Kinetics studies were conducted (see ESI, Fig. S5–S7) and the acetalization reaction was found to be of 1st order with respect to each of the reaction components. Thus, the trilateral complex B that is formed from TOB-1, 4-methylphenol, and dihydropyran 2 was studied computationally to unearth the origin of the O/S chemoselectivity in the acetalization. In complex B with a binding energy of −8.0 kcal mol−1 (also see ESI, Fig. S10–S11), multiple C(sp3)–Hs preferentially interact with the oxygen atoms in 4-methylphenol and dihydropyran 2via NCHB on the basis of AIM analysis (Fig. 2A). It appears that the developing negative charge at the oxygen of alcohol is stabilized in the oxyanion hole consisting of a group of preorganized C(sp3)–Hs (also see Fig. 1C), and the reaction partners are aligned in close proximity and ready for the protonation of the olefin of 2. In contrast, NCHBs from TOB-1 interact with the arene instead of the sulfur of 4-methylthiophenol in the trilateral complex C with a binding energy of −5.6 kcal mol−1, which is relatively less favorable compared to that of 4-methylphenol (Fig. 2B). Only a weakly bound complex directly between TOB-1 and the sulfur atom of 4-methylthiophenol was found with a binding energy of −4.3 kcal mol−1 in the optimized structure (see ESI, Fig. S14). The weaker binding with the sulfur can be attributed to the size mismatch with the C–Hs in the oxyanion hole of TOB-1 and/or mismatching hard-soft acid-base.17 So, the S–H might be less acidic and protonation of dihydropyran 2 could be comparably less favored, which is evidenced by the relatively smaller ρ (0.0114) and longer distance (2.62 Å) in the S–H⋯C(pyran) interaction of complex C (vs. ρ = 0.0170; O–H⋯C(pyran) distance = 2.40 Å in complex B). A similar system was also calculated using BF3 instead of TOB-1 (Fig. 2C). Although the Lewis acid BF3 can strongly bind with the oxygen/sulfur atom of alcohol/thiol or dihydropyran 2, it can only bind with one substrate at a moment to give the bilateral complexes D and E (see ESI, Fig. S15 and S16).

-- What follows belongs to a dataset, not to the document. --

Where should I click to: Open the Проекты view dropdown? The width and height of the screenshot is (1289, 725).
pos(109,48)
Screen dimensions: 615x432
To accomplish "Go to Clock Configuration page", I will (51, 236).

image file: d3sc03081d-f2.tif
Fig. 2 Studies on the mechanism of chemoselective acetalization. (A) AIM analysis on the trilateral complex of TOB-1/4-Me–C6H4–OH/2; (B) AIM analysis on the trilateral complex of TOB-1/4-Me–C6H4–SH/2; (C) interactions among BF3 and the substrates; (D) plausible mechanism of the chemoselective acetalization.

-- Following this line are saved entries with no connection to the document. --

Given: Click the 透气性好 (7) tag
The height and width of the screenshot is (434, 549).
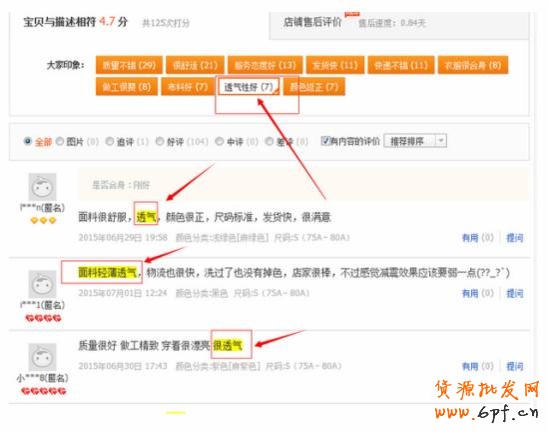Looking at the screenshot, I should coord(249,87).
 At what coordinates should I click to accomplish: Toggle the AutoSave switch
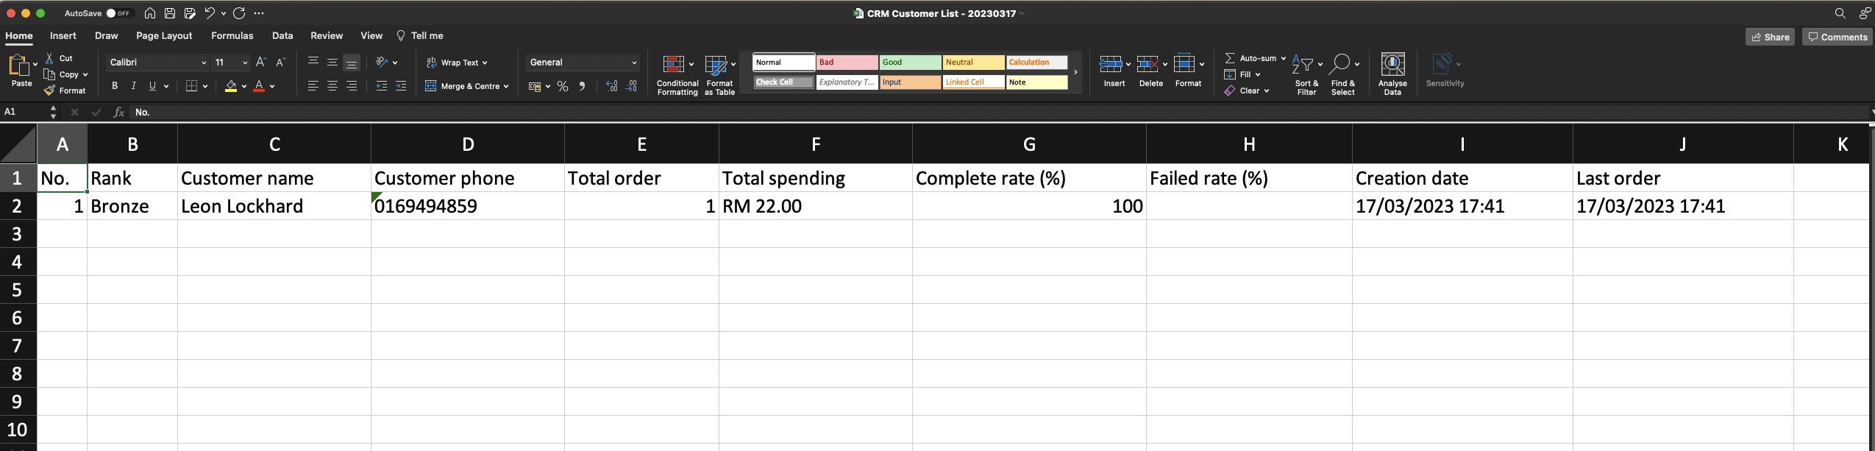tap(118, 13)
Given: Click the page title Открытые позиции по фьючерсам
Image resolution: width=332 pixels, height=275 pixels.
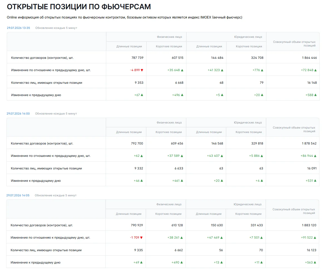Looking at the screenshot, I should pos(79,7).
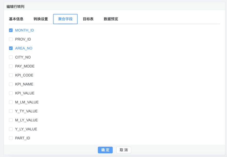Show the 数据预览 tab
227x157 pixels.
coord(111,19)
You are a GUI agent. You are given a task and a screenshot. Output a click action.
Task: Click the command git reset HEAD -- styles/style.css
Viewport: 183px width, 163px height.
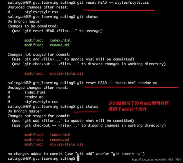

Based on these results, we believe that the TOB catalyst can effectively promote O-acetalization over S-acetalization because of the specific alignment of the oxygenated reactants in the oxyanion hole by multiple NCHBs in the favorable trilateral complex B. In contrast, the Lewis acid BF3 non-selectively binds with an alcohol and thiol to generate Brønsted acids D and E, which react with dihydropyran 2 to give O-acetal and S-acetal as a product mixture (Fig. 2D). Further calculations were carried out to study how the different solvents would influence the selectivity based on implicit SMD solvent models.25 We discovered a positive correlation between the tendency of the solvent to act as a hydrogen-bond donor and the distance between the OH in 4-methylphenol and C in pyran (see ESI, Fig. S17 and S18), whereas no such correlation was found between the SH in 4-methylthiophenol and C in pyran. These observations are consistent with the stronger preference of hydrogen bond interaction between chloroform molecules and the hard base oxygen than the softer base sulfur.26 A more detailed study is needed to reveal more molecular details of this solvent effect, but we believe that the interactions in the trilateral complex B might be interrupted in chloroform but not in complex C, leading to the preference of thioacetal formation.

Conclusions

In summary, catalysis using newly designed TOB complexes in acetalization has been developed. The catalyst was found to be able to distinguish alcohols and thiols in the acetalization, which is otherwise difficult to achieve using typical acid catalysts. Mechanistic studies suggest that the C(sp3)–H oxyanion hole in the TOB catalysts is crucial for efficient and chemoselective reactions.

Data availability

Data supporting the findings are provided within the article and in the ESI. This includes experimental procedures, characterization data of all new compounds, NMR spectra, and data of computational studies. All data are also available from the authors upon request. Crystallographic data for compound TOB-2 was deposited within the Cambridge Structural Database and is freely available via the Cambridge Crystallographic Data Centre under CCDC number 2209696.

Author contributions

V. M.-Y. L. performed the experimental works including catalyst synthesis and scope study, and mechanistic investigation. H.-C. F. W. performed the computational studies. C.-M. P. assisted in the scope study on some entries. Y.-L. S. T. and Y.-Y. Y. supervised the research. V. M.-Y. L., H.-C. F. W., Y.-L. S. T., and Y.-Y. Y. wrote the manuscript.

Conflicts of interest

There are no conflicts to declare.

Acknowledgements

We acknowledge the financial support from the Research Grants Council of the Hong Kong Special Administration Region (Project CUHK 14305520 and 14300920), The Chinese University of Hong Kong direct grant (Project 4053565 and 4053505), the Croucher Foundation Senior Research Fellowship (SRF22403), and the Innovation and Technology Commission to the State Key Laboratory of Synthetic Chemistry (GHP/004/16GD).

Notes and references

  1. C. Suksai and T. Tuntulani, Chem. Soc. Rev., 2003, 32, 192 RSC.
  2. Hydrogen Bonding in Organic Synthesis, ed. P. M. Pihko, Wiley-VCH, Weinheim, 2009 Search PubMed.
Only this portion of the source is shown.